Supplied records:
%%
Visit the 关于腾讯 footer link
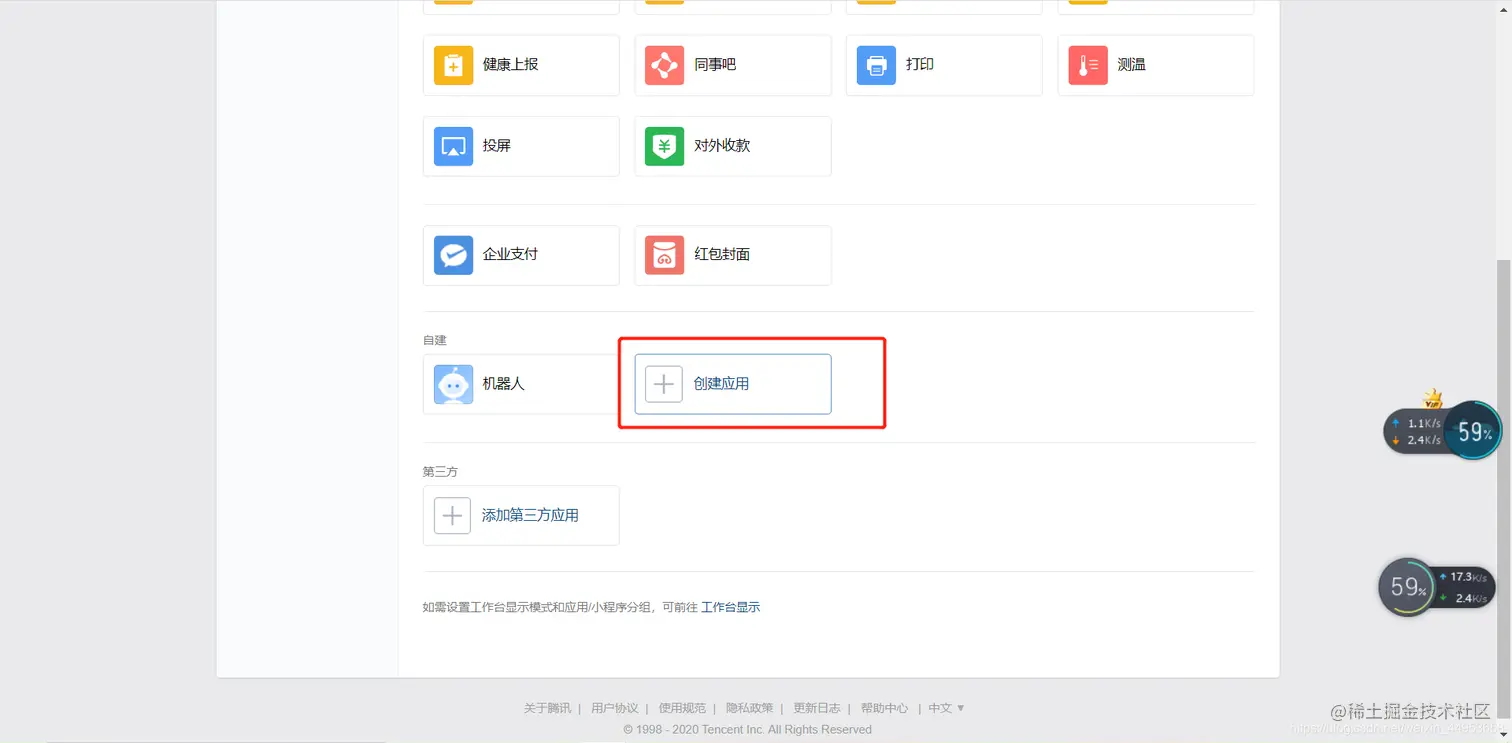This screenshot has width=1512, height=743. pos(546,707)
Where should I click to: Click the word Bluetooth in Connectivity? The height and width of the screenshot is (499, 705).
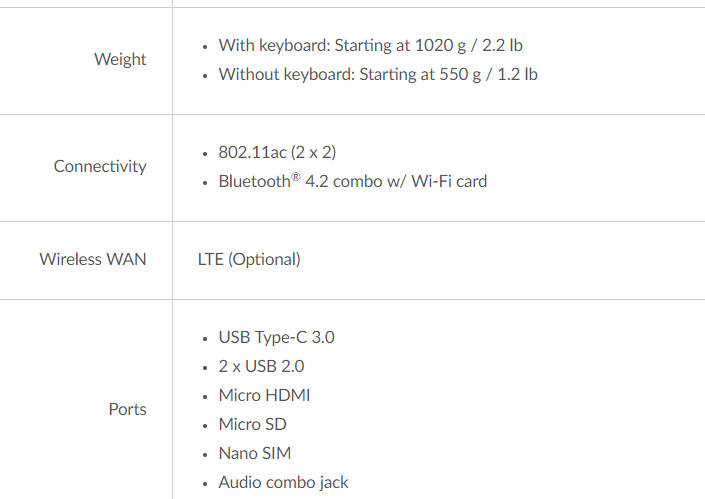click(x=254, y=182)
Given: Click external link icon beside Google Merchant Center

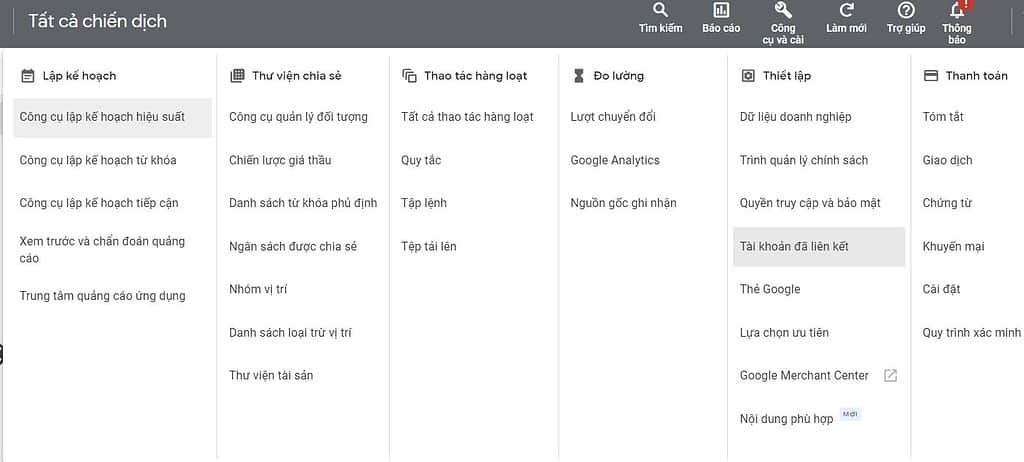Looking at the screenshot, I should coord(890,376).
%%
%%
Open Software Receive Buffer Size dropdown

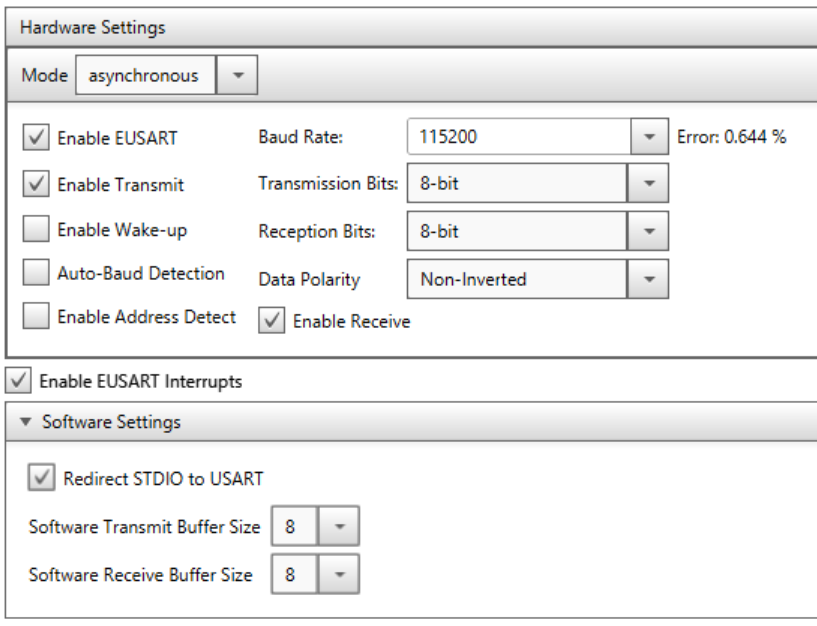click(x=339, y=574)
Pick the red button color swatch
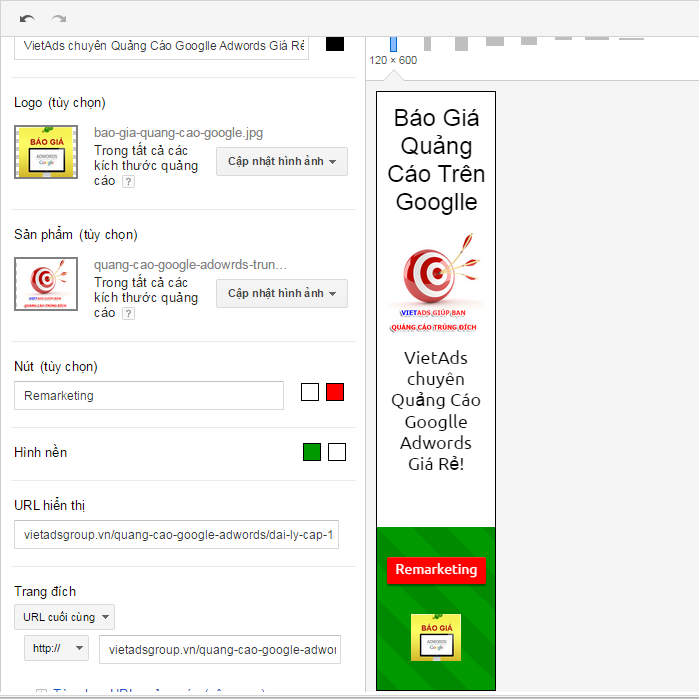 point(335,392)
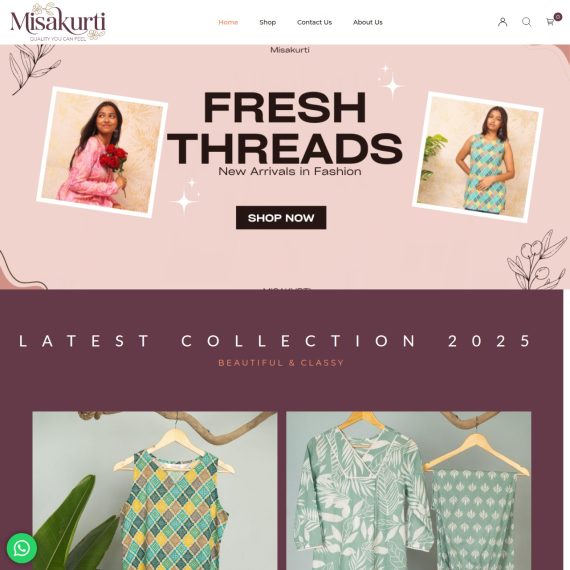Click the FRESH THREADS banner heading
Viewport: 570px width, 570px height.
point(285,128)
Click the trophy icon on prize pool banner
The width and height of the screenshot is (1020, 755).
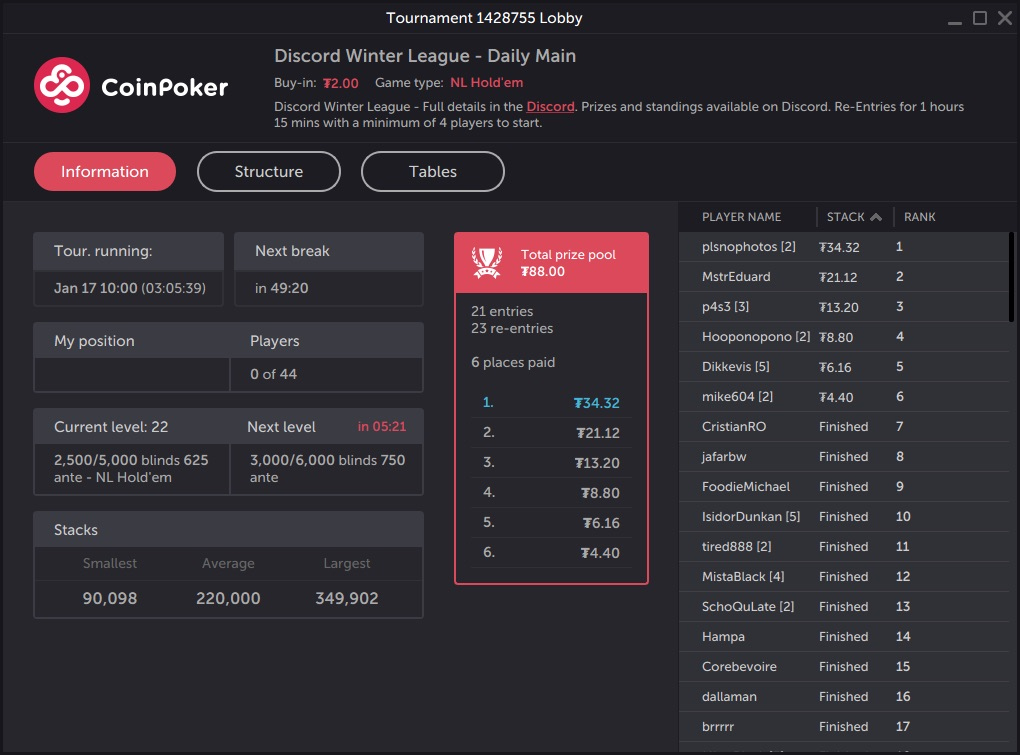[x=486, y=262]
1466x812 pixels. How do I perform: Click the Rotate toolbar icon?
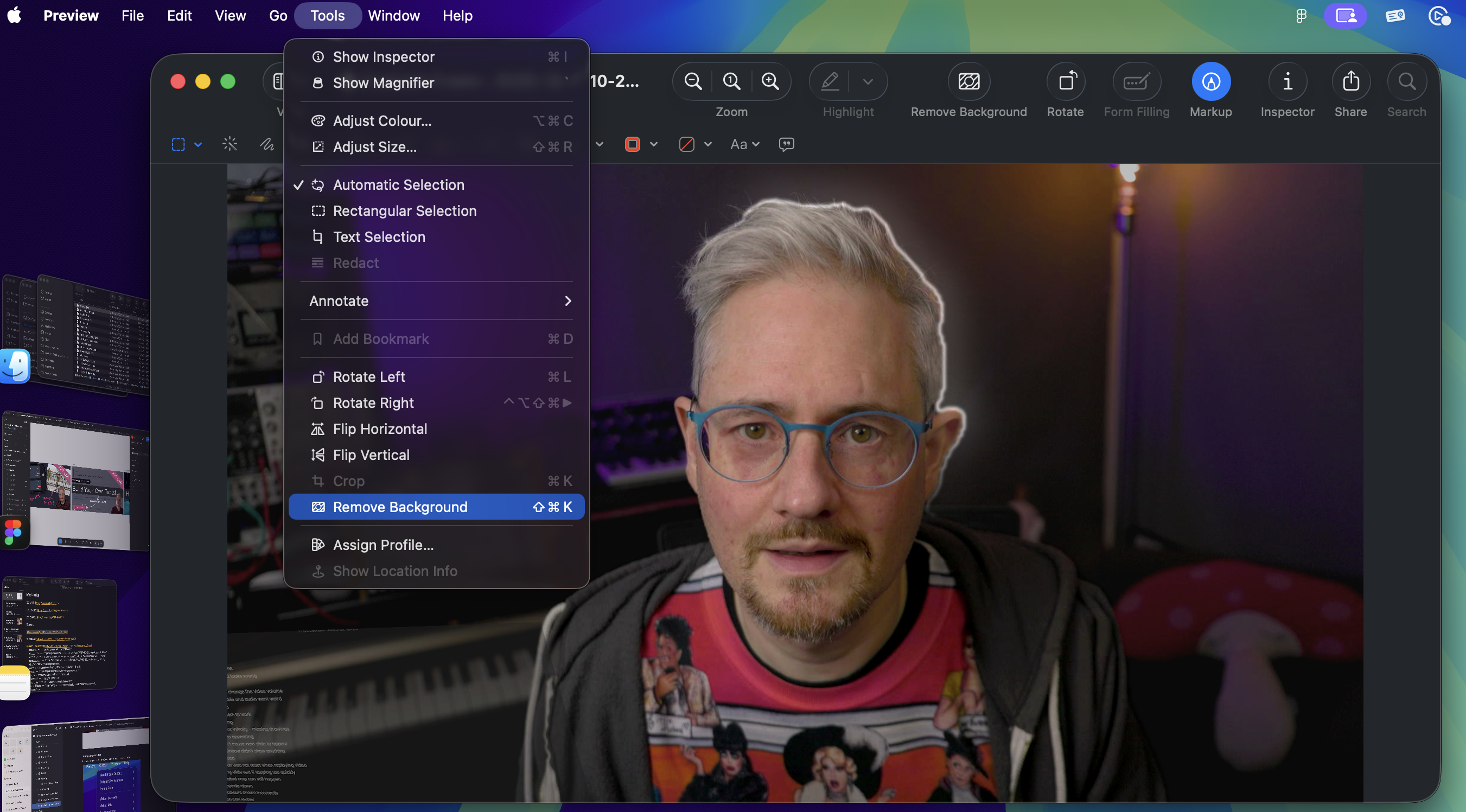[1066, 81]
%%
%%
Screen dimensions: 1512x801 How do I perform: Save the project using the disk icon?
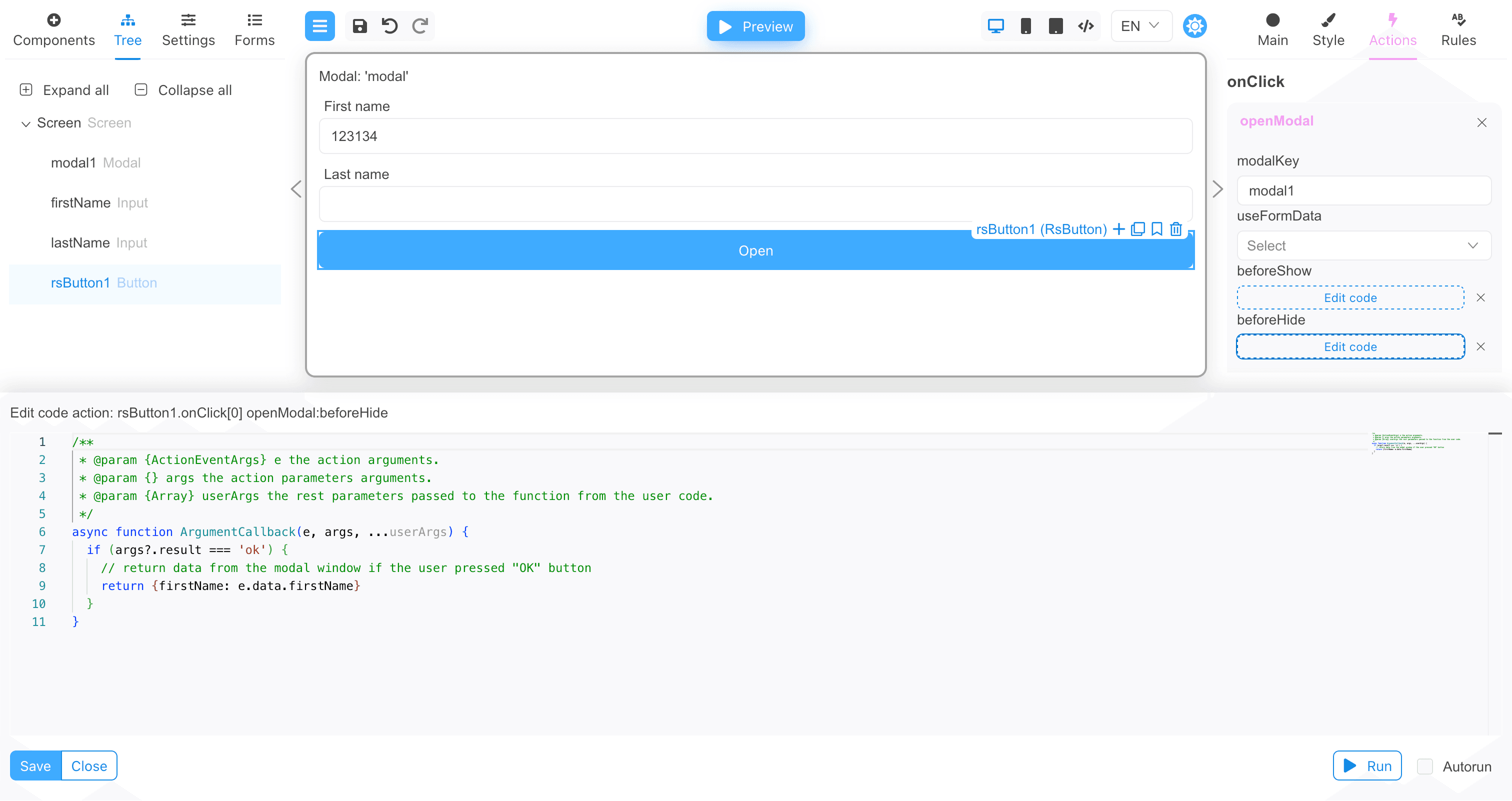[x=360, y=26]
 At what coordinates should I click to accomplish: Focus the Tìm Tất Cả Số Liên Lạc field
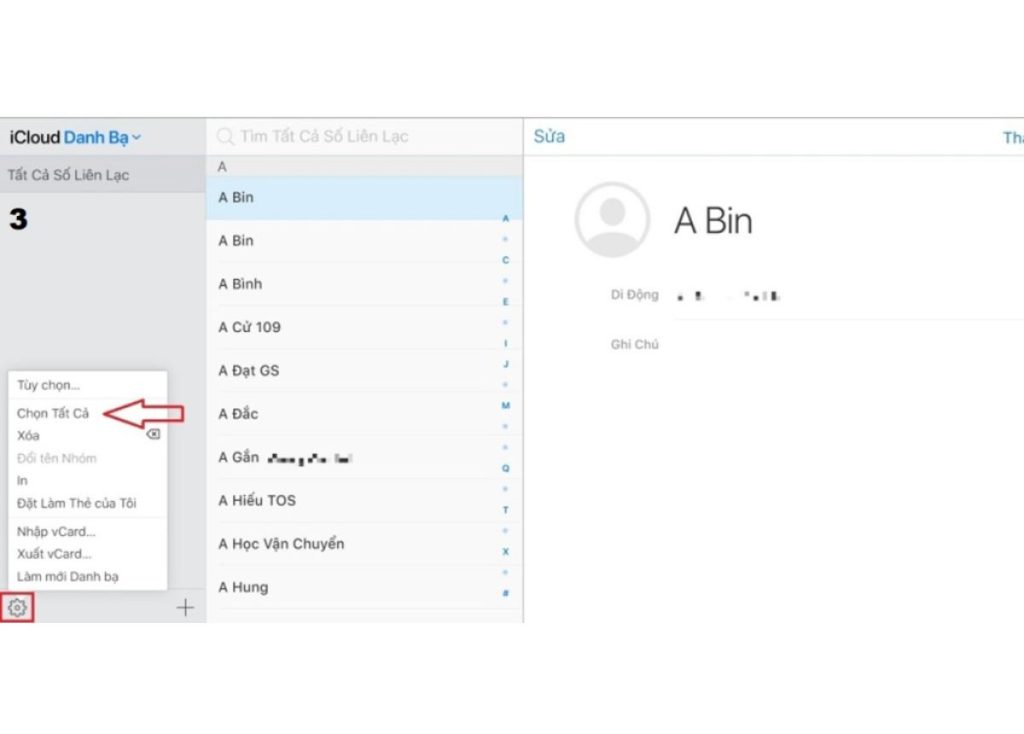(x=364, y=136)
%%
Starting with the line containing "Where should I" and going on through the line containing "Looking at the", output those lines of the records as a JSON list of strings, one string per line, skipping blank lines. Leave the pictures out of the answer.

[
  "Where should I click to: Click the word Bluetooth in Connectivity? The height and width of the screenshot is (499, 705).",
  "click(x=254, y=182)",
  "Given: Click external link icon beside Google Merchant Center",
  "Looking at the screenshot, I should coord(890,376)."
]